Throughout the 1950s, the speeches and chats that Rose gave gradually morphed from campaign appearances for Jack to fund-raising appearances for charity and back to campaign appearances for Jack by the later part of the decade. As early as 1957, when she did a short speaking tour of Iowa, Rose started speaking in states that Jack would need to focus on in the 1960 presidential contest. It was typical of Kennedy political savvy that Rose’s good works on behalf of the developmentally disabled, while genuine, simultaneously furthered her son’s presidential ambitions.
Jack announced his campaign for the presidency in January of 1960. Rose campaigned for him in the lead up to the New Hampshire primary, traditionally the nation’s first.
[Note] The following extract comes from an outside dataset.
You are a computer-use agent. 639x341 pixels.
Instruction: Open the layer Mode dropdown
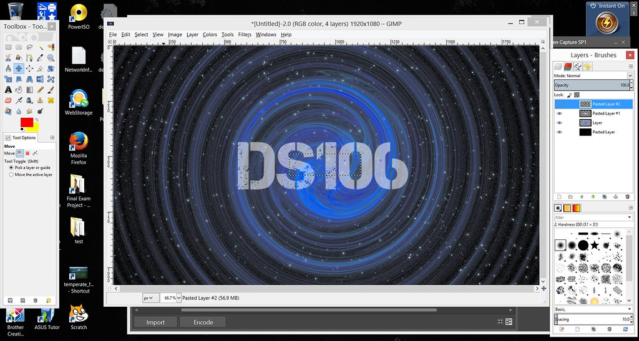593,75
After ensuring his resounding victory—he received 85 percent of the vote—they headed to Wisconsin, which promised to be a much more difficult enterprise. Hubert Humphrey, senator of neighboring Minnesota, all but had the state locked up; he was often referred to as Wisconsin’s third senator. But the Kennedys, including Rose, fanned out across the state, using their sheer numbers to make the Kennedy name more recognizable in several places at once. Patrick Lucey, then the leader of the state’s Democratic Party, remembered that Kennedy’s campaign was “just an effective presentation of celebrity. . . . The family was an asset . . . genuinely glamorous as well as glamorized, so the people were anxious to meet them wherever they went.” However, Jackie would remember their reception in Wisconsin somewhat differently: “They just stared at us, like some sort of animals.”
Nevertheless, Humphrey felt outnumbered and outgunned by the Kennedy phalanx. The Kennedys are “all over the state,” he moaned. “And they look alike and sound alike. . . . I get reports that Jack is appearing in three or four different places at the same time.”
On April 5, Kennedy won Wisconsin with 56.5 percent of the vote, thanks in no small part to Rose’s help. She sat out the hard-fought West Virginia primary that followed but campaigned for Jack throughout the election, generally campaigning three days on and then four days off, and taking a rest in Hyannis Port in the summer months after Jack received the Democratic nomination. Despite the lighter schedule, it still must have been punishing for a woman who turned seventy during the campaign. By the time Jack was elected, she’d traveled more than thirty-five thousand miles on his behalf, a woman talking to women.
On November 8, 1960, Rose Kennedy’s eldest surviving son was narrowly elected president of the United States. The next morning the family gathered in the main house at Hyannis Port for a photo to celebrate the occasion. Seated in the front of the tableau, looking twenty years younger than she was, Rose beamed. Twenty years previous, the Kennedy name was in ruins. That morning she was the mother of the president-elect of the United States. Her eldest living child, whom she’d come so close to losing to illness and to war, was now one of the most powerful men in the world.